Although there were many accomplishments during the quarter, we also fell short of our expectations. As we shared our during our previous call, our most significant challenge has been a product portfolio that has underperformed. While our spring and summer collections had a positive impact on the overall offering, they were not enough to overcome the weakness of prior season in the midst of a challenging consumer environment.
As a result, while we met our revenue expectations, we sacrificed gross margin in the quarter. We will provide more insight on this topic throughout the call. After a challenging May and June, business improved significantly in July with the successful launch of our fall back-to-campus collection. As we begin the third quarter, we’re encouraged by our current momentum, the strong sell-in of the winter collection to our specialty retail partners, and strengthening comparable store sales.
In the second quarter, consolidated net revenue grew 19% over the prior year to $123 million, in line with our guidance. Consolidated gross margin was 55.8%, a decline of 170 basis points to prior year, reflecting the impact of increased promotional activity to address lower than expected sales trends early in the quarter. As a result, net income decreased $200,000 to $13.4 million or $0.33 per share versus $13.6 million or $0.34 per share in the prior year.
In the indirect segment, revenue grew 2.6% in line with our expectations. As a result of the challenges I mentioned earlier, we experienced lower than anticipated reorders from our specialty retail partners during May and June. As we shared in our last call, we’ve been working closely with them by assisting in a variety of ways to support their in-store events and other marketing efforts to improve sell-through. The sales team also provided support to ensure that our partners had the proper merchandise assortment and marketing plans in place to capitalize on the highly anticipated fall back-to-campus launch.

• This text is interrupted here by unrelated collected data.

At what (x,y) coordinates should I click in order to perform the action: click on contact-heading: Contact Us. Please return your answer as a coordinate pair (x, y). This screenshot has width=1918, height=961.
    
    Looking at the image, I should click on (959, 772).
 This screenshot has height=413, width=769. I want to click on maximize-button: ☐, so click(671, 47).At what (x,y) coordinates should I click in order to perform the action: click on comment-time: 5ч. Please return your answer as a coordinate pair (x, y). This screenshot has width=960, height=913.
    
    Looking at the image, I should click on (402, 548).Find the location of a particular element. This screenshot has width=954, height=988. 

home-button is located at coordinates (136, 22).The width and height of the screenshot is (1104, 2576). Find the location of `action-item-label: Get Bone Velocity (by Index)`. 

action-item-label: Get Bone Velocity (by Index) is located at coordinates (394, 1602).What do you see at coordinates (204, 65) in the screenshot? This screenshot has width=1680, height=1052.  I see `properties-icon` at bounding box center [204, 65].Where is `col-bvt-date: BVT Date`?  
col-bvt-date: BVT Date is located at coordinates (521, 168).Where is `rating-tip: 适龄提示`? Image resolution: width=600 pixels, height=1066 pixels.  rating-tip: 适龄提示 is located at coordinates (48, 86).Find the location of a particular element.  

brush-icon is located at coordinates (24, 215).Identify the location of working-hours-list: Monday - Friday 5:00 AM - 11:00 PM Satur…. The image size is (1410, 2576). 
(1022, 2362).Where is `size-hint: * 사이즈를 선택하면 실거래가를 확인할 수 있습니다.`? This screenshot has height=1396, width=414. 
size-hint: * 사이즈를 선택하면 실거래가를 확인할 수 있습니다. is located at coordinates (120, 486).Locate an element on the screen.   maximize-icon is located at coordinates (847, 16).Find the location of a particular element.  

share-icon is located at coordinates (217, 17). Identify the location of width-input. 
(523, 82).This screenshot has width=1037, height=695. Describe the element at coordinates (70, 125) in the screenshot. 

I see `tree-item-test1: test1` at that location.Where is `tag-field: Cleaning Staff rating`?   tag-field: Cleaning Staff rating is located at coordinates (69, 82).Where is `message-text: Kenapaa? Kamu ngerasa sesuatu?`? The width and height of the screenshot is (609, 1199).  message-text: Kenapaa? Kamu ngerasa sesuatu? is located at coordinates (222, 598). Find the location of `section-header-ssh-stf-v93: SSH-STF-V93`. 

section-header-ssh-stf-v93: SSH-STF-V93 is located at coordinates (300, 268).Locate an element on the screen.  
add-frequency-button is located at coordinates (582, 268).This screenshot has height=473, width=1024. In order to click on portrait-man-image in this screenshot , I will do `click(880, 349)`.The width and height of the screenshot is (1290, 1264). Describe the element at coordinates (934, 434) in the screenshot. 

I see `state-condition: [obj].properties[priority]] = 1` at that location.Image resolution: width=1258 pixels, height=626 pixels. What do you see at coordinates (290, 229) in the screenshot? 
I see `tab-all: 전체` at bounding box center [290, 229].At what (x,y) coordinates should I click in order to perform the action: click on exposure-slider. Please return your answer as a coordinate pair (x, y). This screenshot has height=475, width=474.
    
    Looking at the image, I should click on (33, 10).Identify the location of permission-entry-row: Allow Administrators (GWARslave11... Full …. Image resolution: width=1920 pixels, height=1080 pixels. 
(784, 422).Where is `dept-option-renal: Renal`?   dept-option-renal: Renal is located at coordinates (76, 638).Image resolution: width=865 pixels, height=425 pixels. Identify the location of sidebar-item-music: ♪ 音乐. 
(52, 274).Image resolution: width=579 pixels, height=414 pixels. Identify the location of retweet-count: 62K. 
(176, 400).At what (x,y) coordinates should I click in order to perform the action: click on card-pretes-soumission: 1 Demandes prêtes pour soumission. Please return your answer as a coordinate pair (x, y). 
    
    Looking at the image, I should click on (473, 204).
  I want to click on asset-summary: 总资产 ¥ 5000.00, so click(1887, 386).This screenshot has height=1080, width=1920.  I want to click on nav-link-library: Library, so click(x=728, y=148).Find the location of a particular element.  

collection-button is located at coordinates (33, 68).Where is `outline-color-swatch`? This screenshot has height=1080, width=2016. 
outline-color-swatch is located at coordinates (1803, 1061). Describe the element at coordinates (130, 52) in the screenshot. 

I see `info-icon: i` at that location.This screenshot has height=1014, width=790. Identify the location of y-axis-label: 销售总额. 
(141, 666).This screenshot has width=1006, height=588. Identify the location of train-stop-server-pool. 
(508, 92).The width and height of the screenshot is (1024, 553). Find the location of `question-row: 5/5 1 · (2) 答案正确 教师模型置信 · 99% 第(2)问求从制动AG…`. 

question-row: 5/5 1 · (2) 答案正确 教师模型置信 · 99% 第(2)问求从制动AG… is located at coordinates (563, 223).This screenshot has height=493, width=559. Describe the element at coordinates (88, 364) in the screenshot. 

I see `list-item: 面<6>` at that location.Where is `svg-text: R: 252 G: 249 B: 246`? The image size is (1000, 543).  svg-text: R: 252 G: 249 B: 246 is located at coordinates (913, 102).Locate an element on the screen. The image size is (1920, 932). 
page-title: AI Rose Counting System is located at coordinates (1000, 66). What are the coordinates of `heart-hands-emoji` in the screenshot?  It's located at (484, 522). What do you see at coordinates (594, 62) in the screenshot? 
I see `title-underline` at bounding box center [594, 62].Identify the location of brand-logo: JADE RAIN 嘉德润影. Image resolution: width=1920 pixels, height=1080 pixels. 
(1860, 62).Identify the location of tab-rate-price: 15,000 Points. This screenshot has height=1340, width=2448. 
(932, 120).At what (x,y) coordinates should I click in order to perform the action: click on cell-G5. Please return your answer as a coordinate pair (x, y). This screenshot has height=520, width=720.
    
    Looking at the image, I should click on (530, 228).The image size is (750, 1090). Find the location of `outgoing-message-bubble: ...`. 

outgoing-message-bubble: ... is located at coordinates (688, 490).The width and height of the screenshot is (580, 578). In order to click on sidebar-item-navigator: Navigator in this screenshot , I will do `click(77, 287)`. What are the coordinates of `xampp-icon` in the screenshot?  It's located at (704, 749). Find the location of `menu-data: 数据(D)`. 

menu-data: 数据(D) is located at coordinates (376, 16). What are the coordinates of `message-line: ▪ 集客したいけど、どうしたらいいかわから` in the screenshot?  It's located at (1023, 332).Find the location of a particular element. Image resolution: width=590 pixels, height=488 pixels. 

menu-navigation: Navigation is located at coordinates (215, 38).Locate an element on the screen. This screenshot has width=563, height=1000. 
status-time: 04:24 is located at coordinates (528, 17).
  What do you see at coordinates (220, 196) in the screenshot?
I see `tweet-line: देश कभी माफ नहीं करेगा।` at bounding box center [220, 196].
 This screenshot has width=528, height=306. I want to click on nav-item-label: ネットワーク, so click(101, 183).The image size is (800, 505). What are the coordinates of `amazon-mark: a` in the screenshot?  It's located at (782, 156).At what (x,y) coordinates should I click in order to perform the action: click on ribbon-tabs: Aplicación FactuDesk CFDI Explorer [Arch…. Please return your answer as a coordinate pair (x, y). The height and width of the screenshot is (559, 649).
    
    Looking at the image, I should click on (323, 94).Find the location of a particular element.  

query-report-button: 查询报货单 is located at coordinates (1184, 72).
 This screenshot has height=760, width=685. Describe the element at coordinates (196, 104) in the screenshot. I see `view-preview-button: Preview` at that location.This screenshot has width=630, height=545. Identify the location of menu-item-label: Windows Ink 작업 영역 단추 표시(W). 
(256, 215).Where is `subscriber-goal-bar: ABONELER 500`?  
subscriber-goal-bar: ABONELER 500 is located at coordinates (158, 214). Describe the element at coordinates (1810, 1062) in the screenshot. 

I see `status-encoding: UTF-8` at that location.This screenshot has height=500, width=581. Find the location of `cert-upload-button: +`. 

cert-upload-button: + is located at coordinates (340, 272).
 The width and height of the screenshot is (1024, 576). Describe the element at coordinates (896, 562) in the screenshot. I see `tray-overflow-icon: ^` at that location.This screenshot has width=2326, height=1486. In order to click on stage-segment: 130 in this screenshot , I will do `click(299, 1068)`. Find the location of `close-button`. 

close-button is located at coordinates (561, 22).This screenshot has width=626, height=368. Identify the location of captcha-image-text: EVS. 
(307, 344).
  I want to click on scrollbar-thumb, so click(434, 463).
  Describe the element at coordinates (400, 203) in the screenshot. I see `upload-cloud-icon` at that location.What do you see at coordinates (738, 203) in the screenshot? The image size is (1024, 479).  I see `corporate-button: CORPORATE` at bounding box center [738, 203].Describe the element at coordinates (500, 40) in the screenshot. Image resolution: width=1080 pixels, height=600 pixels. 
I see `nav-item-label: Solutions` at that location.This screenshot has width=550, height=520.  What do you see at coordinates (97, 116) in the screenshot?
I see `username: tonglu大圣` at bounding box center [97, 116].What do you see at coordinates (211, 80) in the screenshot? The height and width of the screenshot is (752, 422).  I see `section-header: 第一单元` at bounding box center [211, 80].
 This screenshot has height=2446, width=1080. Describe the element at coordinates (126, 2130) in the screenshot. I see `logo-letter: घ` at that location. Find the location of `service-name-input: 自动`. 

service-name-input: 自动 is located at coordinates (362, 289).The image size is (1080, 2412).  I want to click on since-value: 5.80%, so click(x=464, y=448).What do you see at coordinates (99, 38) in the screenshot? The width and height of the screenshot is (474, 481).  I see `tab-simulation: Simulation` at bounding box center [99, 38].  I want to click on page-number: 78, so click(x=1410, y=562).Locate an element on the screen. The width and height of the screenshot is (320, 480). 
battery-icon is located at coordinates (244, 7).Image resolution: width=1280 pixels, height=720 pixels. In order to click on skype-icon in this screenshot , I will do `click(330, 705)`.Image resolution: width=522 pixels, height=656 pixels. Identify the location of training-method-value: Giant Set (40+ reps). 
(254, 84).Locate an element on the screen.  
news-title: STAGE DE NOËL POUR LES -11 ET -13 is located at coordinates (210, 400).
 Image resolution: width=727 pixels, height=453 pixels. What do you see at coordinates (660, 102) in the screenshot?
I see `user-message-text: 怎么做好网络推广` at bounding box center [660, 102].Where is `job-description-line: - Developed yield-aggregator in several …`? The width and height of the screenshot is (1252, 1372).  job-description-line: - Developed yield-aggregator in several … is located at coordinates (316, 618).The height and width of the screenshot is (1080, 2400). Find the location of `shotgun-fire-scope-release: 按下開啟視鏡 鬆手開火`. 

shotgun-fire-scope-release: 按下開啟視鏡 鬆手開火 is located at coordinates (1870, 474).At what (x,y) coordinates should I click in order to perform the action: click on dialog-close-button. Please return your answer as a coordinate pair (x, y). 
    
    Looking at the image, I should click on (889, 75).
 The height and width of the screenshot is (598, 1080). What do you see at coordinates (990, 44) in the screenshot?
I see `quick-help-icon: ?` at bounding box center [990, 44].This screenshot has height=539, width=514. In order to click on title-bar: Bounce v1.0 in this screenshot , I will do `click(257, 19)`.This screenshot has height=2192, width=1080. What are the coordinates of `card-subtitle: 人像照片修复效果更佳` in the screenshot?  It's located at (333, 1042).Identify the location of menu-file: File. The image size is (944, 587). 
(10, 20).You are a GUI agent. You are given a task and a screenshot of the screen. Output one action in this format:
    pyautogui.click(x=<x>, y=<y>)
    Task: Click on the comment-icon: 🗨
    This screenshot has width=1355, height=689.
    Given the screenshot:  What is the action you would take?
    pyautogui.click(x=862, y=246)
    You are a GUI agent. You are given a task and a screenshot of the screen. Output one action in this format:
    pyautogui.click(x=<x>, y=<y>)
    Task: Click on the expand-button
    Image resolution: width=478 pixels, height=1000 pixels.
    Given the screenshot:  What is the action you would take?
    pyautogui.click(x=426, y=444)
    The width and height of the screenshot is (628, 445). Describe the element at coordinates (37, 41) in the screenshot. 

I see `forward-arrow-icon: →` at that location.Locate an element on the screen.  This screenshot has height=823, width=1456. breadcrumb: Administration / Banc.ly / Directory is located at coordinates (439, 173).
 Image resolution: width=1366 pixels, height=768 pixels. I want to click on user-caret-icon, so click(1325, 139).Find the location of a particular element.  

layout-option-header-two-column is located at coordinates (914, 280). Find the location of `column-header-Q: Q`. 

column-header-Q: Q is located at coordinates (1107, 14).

As a result of these efforts, we believe that our specialty retail partners are now appropriately merchandised and are experiencing strong sell-through of our fall offerings as evidenced by the positive reorder activity we’ve experienced since mid-July. Also during the second quarter we continued to expand our presence in the department store channel by opening an additional 70 Dillard’s locations and embarking on a new relationship with Von Maur opening in their 27 stores.
In our direct segment, revenue grew 37%. During the quarter we opened eight new stores, achieved comparable store sales growth of 5.3% and grew our e-commerce business by 21%. In response to the challenges I mentioned previously we were increasingly promotional as the quarter progressed, primarily in outlet stores as well as on our website. The weakness in May and June was partially offset by the successful launch of the back-to-campus collection as well the continued strength of our new store openings.